Nell’autunno 2015, Diego Molinari, ottantaquattrenne, ha venduto Cerbaiona a un Gruppo di investitori guidato dall'americano Gary Rieschel, appassionato collezionista di vini, e a Matthew Fioretti che gestisce ogni aspetto del podere. Nella primavera 2016 Cerbaiona ha trovato la sua colonna portante in  Maurizio Bovini,  forte di un'esperienza decennale nei vigneti e cantine di Montalcino. Il Gruppo è animato dalla passione per la viticoltura, la terra, il vino e per questo luogo così speciale.

Da secoli è il volto di questo angolo di Montalcino e ancor prima che comparisse la denominazione “Brunello di Montalcino”, si diceva: Il vino più buono viene da la Cerbaiona. Erano le prime indicazioni di un luogo particolarmente vocato per il Sangiovese. Un vero cru.

Nel 1977 vi approdò un uomo non oriundo, e che per questo si rivolse ai vicini per ripiantare ed espandere il vigneto. Con l’annata 1981, Cerbaiona é così diventata un marchio di vino, con debutto sui mercati quattro anni dopo.


VITICOLTURA


La vigna di Cerbaiona è costituita da tre blocchi piantati nel 1978, 1983 e 2000, con meno di 3.600 piante per ettaro. Alcuni vigneti sono in declino a causa delle fallanze, ma è stato avviato un piano per ripiantare gradualmente a guyot, con sesti di impianti di più alta densità. I cloni sono stati selezionati dal vivaio Guillaume. 

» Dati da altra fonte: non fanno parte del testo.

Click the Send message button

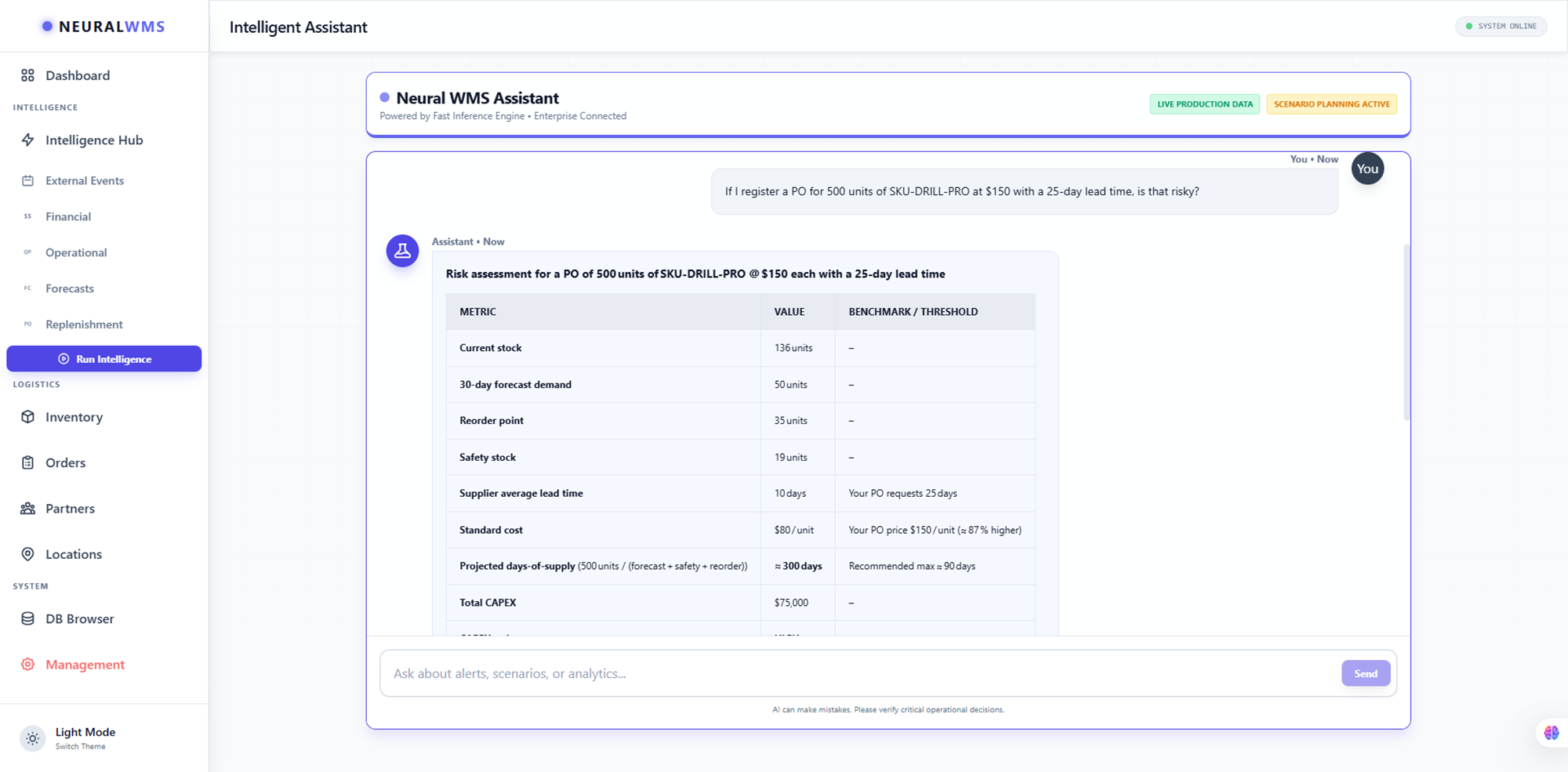click(x=1365, y=673)
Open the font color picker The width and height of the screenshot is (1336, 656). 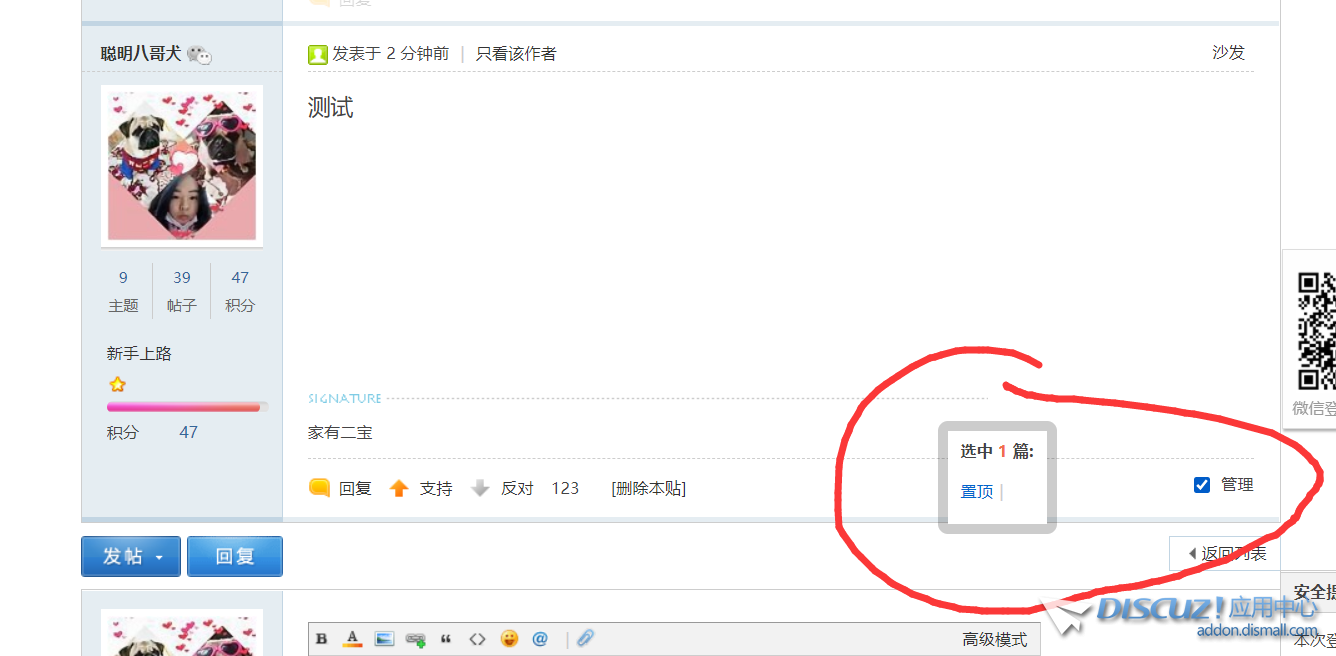pos(352,639)
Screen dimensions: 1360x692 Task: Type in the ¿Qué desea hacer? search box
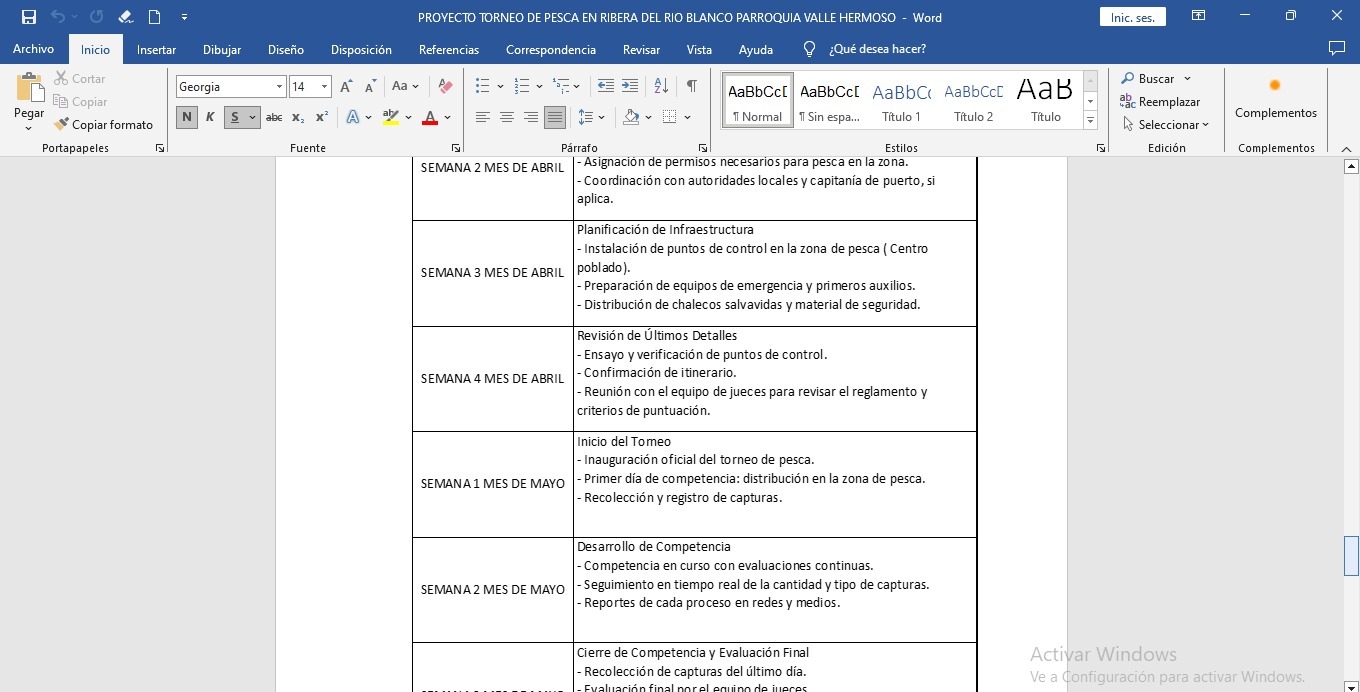coord(877,49)

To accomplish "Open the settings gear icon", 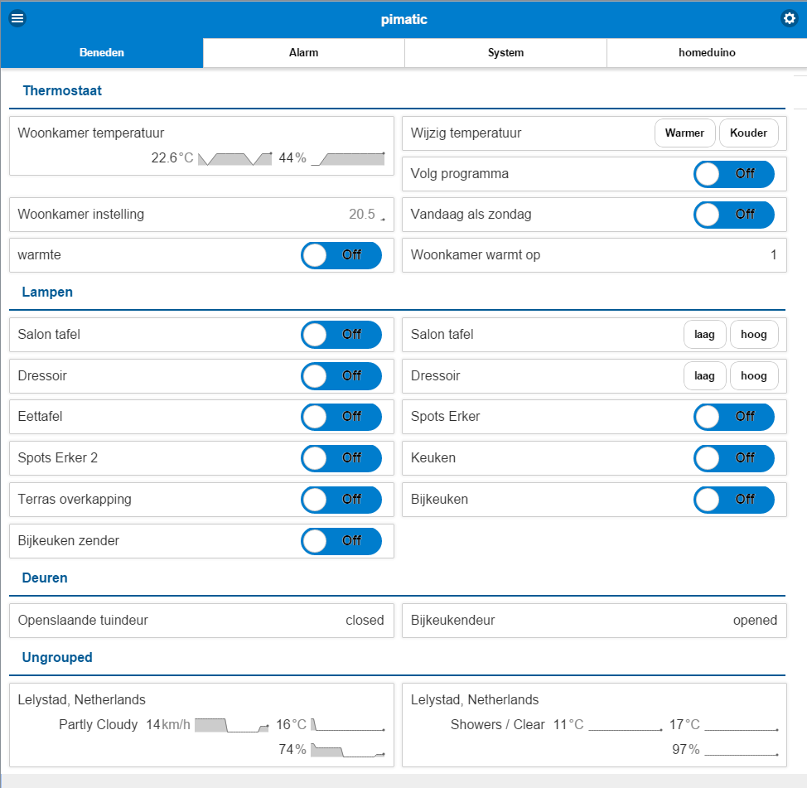I will pos(789,19).
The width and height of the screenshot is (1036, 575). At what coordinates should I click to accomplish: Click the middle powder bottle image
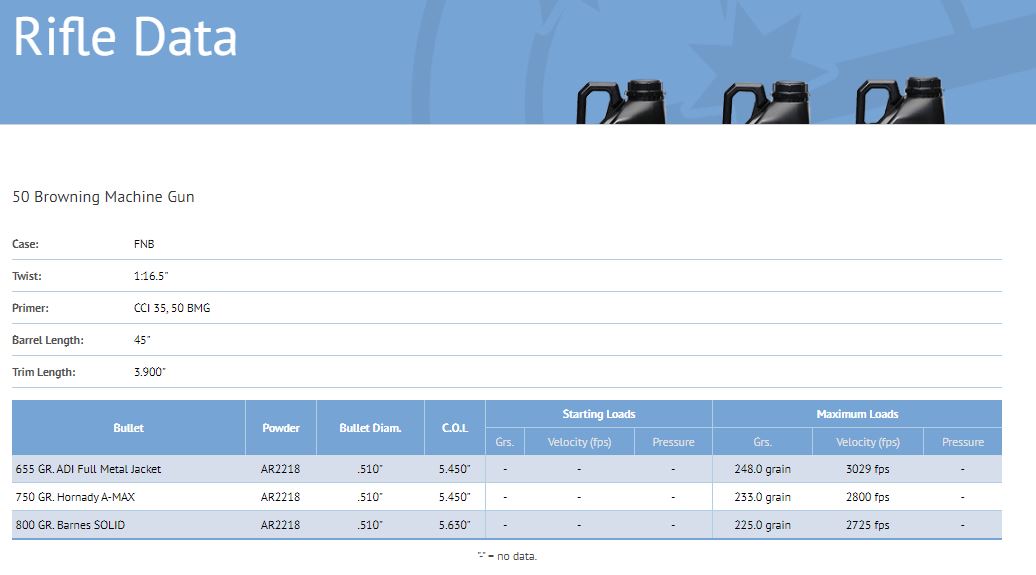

Cerbaiona produce  annualmente fra le 10 e le 15mila bottiglie di Brunello di Montalcino e, in relazione all'annata, fra  le 3  e le 5mila bottiglie di Rosso di Montalcino. Al fine di garantire qualità e selezione, l'azienda talvolta produce piccole quantità di Sangiovese IGT.

Alla fine del 2015,  con i nuovi proprietari, Cerbaiona si è convertita alla  viticoltura biologica. 


Col 2017, si aggiunge un altro ettaro e mezzo di Sangiovese, piantato sul declivio più ripido del colle, sotto la villa. Sarà l’area più speciale di questo cru, benché fino a questo momento sia stata occupata da un oliveto poiché di più agevole conduzione rispetto a un vigneto. 

WINEMAKING 


ll winemaking si avvale di  un approccio artigianale che parte dalla separazione dei vigneti. Tavoli di selezione e una diraspatrice all'avanguardia, del marchio Mori, garantiscono la selezione e conservazione dei migliori acini. Questi vengono poi trasferiti - senza essere pigiati - in tini triconici di legno di 15, 25 e 30HL. 


Cerbaiona - Villa padronale seicentesca con intima cappella e un giardino rinascimentale dove dimora, da tempo immemorabile, un cipresso maremmano. Il fascinoso complesso s’innalza su una cintura di muri. Questa è Cerbaiona, 400 metri sul livello del mare, a Nord Est del borgo di Montalcino. La vista sconfina nei territori di Pienza, mentre il Monte Amiata domina a Sud, con discrezione. E’ inevitabile: lo sguardo del viaggiatore che da Torrenieri si spinge a Montalcino non può che essere catturato da Cerbaiona.

Ai critici non sfuggì quello che i locali sapevano da sempre: l’eccezionalità del luogo, indubbiamente privilegiato. L’ermo colle di Cerbaiona e il terreno di galestro, con una punta di sabbia, contrassegnano quest’area di Montalcino, madre di uve con pochi pari. Anche senza interventi particolari, è possibile ottenere un vino unico.

Nel corso dei decenni, Cerbaiona è diventata un Brunello cult, immediatamente identificabile con la terra che lo produce.  I tratti inimitabili e personali ne fanno un cru e  definiscono il suo essere distinguendolo da ogni altro Brunello.


La fermentazione avviene con lieviti indigeni. Durante la prima settimana di fermentazione, si lavora il cappello con la follatura manuale riducendo al minimo i rimontaggi, così da ottenere vini equilibrati ed eleganti. Dopo la pressatura, i vini sono mantenuti separatamente: il vino pressato non viene utilizzato, mentre  vino fiore viene collocato nei tini triconici per fare la malolattica, rimane quindi sulle fecce fini periodicamente mescolate fino alla primavera.
I vini sono poi trasferiti in botti ovali, in rovere di Slavonia, di 10, 17 e 20HL, e nel corso  dell'invecchiamento di trenta mesi, affrontano un minimo di travasi.  Le botti, come i tini triconici, nascono nella  bottega dei maestri bottai Klaus e Jacob Pauscha.